The adoption lag isn't purely ignorance. There are legitimate reasons:

Browser support: If you're supporting IE11 or older mobile browsers, many of these features aren't available. But if you're targeting modern environments—which, in 2026, you probably are—the support is there.

Build tool friction: Some features require Babel plugins or TypeScript updates. Teams running older build configs don't get new features automatically.

Documentation gaps: MDN is great, but it doesn't explain when to use features, only how. This article is trying to fill that gap.

Mental inertia: We learn patterns that work and stick with them. It takes active effort to update your mental toolkit.

Code review norms: If your team doesn't know these features exist, they'll flag them in reviews as "too clever" or "non-standard."


How to Start Using This Stuff

Here's my recommendation:

  1. Pick one feature. Don't try to adopt everything at once. Choose the one that solves a pain point you have right now. If you're constantly writing reduce() to group arrays, start with Object.groupBy().

  2. Use it in a low-risk context. New feature flag? Isolated utility function? Somewhere that won't blow up production if something goes wrong.

  3. Share with your team. Write a Slack message, do a short demo. "Hey, I learned about this new array method, check it out." Normalize using new features.

  4. Update your linter config. If you're running ESLint with ecmaVersion: 2020, bump it to 2024. New features will stop being flagged as errors.

  5. Check browser support. Use caniuse.com or MDN's browser compatibility tables. For Node.js, check the node.green compatibility table.

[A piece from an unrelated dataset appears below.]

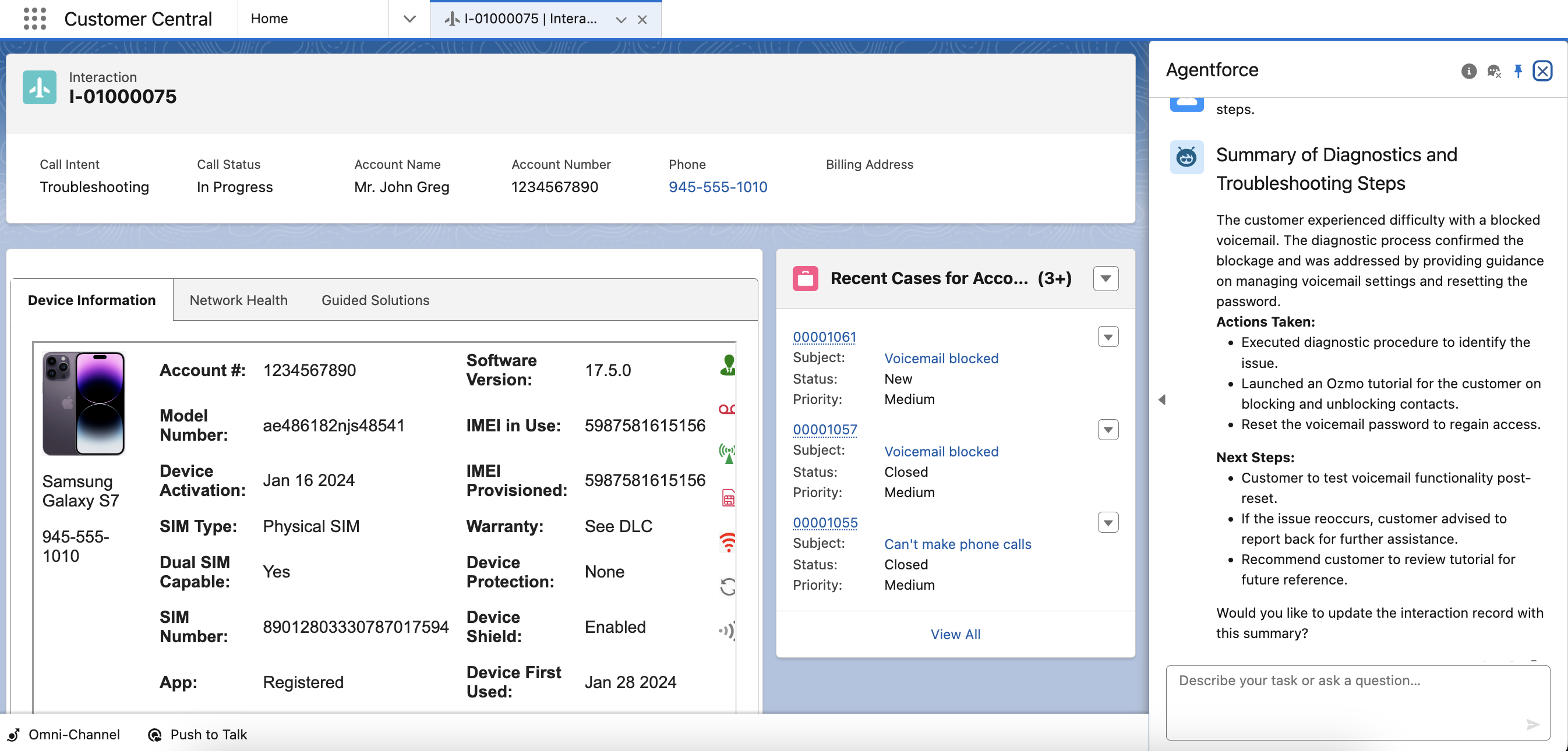
Task: Toggle the Agentforce panel pin
Action: [x=1518, y=71]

  6. Polyfills exist. If you need to support older environments, core-js polyfills most of these features.


The Bigger Picture

JavaScript is in a strange place. The language evolves steadily—TC39 ships new features every year, browsers implement them surprisingly fast, and yet the median JavaScript developer is using ES2018 patterns.

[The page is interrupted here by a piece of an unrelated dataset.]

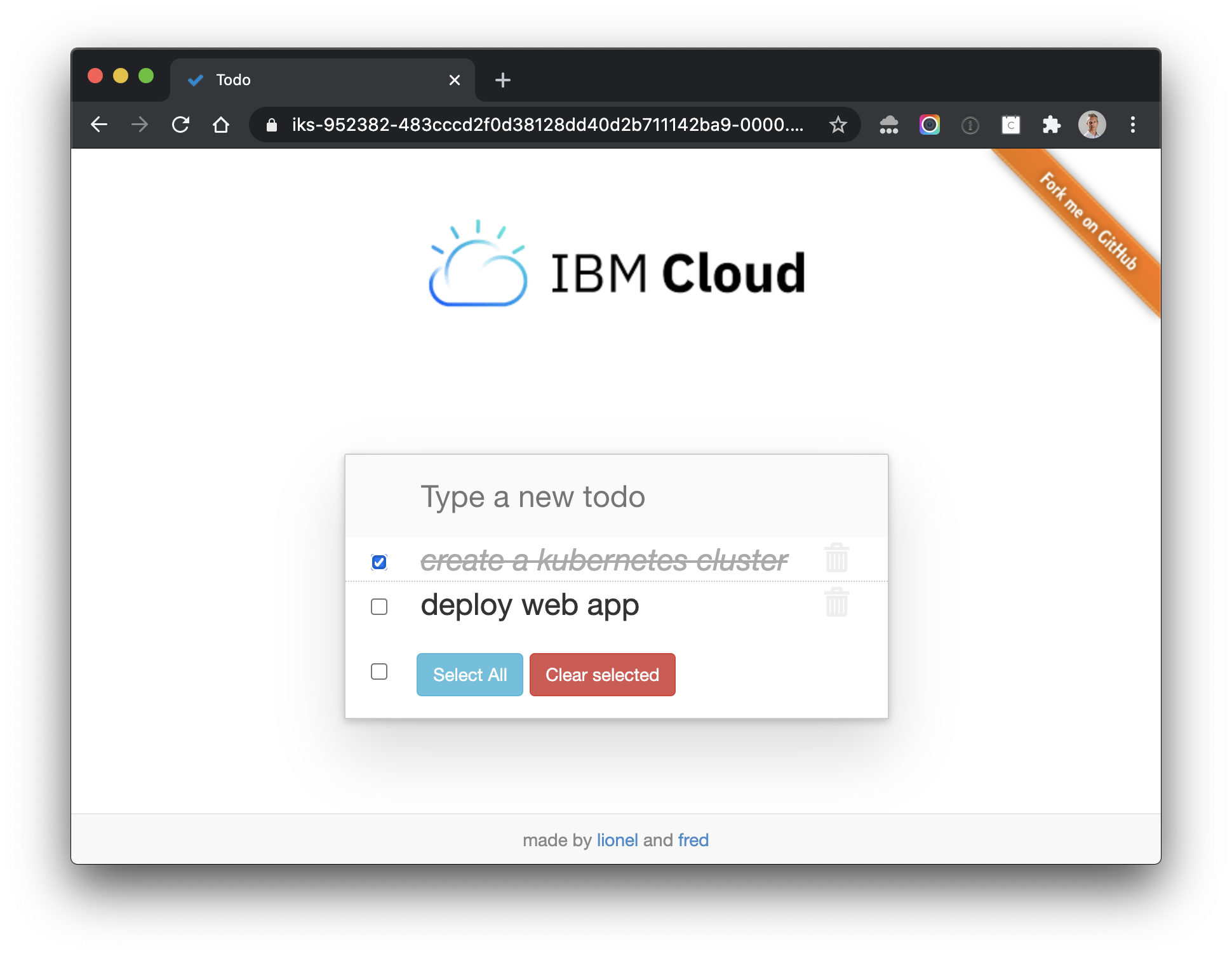
Task: Reload the current page
Action: coord(181,125)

Part of this is inevitable. Languages accumulate features faster than developers can learn them. But part of it is a failure of communication. The spec process is public, but it's not accessible. Blog posts focus on hype ("ES2025 is here!") rather than utility ("here's how this solves your actual problems").

These features matter. Promise.withResolvers() makes event-driven async code cleaner. Set methods eliminate entire classes of bugs. Immutable array methods reduce React footguns. Grouping methods cut through reduce boilerplate.

You don't need to memorize every ECMAScript proposal. But you should be aware of the tools the language gives you. The language is better than it was five years ago. Your code can be too.

Stop writing 2018 JavaScript in 2026. The language has moved on. You should too.

Top comments (4)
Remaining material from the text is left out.